Fig. 5: Minimal edits in phage T4 enabled by Cas13a counterselection.
From: Broad-spectrum CRISPR-Cas13a enables efficient phage genome editing
a, Homologous recombination vector design consists of a recoded Cas13a protospacer flanked by 52 bp of homology to the phage genome. b, Recoding design for a T4 non-essential gene, soc, with introduced silent mutations shown in magenta. Three designs with differing mutations were tested (soc-C, soc-S, soc-F). Underlined nucleotides represent the edge of the Cas13a CRISPR repeat. c, Recoding design for a T4 essential gene, dnap, with introduced silent mutations shown in magenta. Three designs with differing degrees of mutations were tested (dnap-C, dnap-S, dnap-F).

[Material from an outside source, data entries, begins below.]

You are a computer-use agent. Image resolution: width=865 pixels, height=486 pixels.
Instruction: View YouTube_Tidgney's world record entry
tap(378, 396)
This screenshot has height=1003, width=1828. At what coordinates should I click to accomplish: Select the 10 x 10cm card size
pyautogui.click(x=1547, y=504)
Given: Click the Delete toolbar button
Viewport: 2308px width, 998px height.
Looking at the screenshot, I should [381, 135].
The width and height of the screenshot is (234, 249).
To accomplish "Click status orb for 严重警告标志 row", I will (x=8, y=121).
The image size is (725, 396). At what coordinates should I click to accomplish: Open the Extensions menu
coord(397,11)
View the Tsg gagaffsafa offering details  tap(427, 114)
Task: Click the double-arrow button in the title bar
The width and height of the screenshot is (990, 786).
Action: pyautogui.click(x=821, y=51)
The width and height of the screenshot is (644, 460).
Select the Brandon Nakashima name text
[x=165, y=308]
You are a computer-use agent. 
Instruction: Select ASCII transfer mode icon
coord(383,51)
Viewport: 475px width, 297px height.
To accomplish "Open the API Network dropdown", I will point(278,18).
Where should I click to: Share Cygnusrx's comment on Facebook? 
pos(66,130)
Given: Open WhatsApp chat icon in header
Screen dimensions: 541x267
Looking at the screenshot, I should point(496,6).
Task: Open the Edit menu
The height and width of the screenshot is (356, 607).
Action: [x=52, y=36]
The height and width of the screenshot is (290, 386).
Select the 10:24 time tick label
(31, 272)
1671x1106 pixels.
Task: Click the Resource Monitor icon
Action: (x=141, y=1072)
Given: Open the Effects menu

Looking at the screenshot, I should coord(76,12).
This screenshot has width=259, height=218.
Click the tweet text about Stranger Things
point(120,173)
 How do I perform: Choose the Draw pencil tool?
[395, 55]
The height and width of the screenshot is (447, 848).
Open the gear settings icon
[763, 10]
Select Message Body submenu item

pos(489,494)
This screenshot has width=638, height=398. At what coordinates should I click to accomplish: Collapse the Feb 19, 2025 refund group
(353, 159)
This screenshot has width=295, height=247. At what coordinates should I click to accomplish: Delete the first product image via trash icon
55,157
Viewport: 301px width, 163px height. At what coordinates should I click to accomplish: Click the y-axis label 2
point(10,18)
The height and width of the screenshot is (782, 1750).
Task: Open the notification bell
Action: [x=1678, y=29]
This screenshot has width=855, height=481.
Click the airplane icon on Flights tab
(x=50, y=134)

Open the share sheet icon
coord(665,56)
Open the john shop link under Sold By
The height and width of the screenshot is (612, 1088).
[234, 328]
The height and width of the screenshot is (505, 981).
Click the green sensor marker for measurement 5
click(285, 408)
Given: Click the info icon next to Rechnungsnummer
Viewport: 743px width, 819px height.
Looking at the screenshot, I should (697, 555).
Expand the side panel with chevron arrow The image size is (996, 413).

Underlined nucleotides represent the edge of the Cas13a CRISPR repeat. d, Editing penetrance from three biological replicates of the editing and enrichment process shown in b for soc-C, soc-S and soc-F. Edited phage lysates with no detectable plaques are noted with ND. e, Editing penetrance from three biological replicates of the editing and enrichment process shown in b for dnap-C, dnap-S and dnap-F. Editing penetrance in d and e are presented as mean ± s.d. f, Unbiased sequencing of T4soc loci from individual plaques from three independent editing attempts. Deviations from wildtype are highlighted. g, Unbiased sequencing of T4dnap loci from individual plaques after editing attempts dnap-C (top), dnap-S (middle), and dnap-F (bottom), each with three independent editing attempts. Deviations from wildtype are highlighted. Sanger sequencing traces for all verified plaques including those shown in f and g can be found in Supplementary Figs. 16 and 20.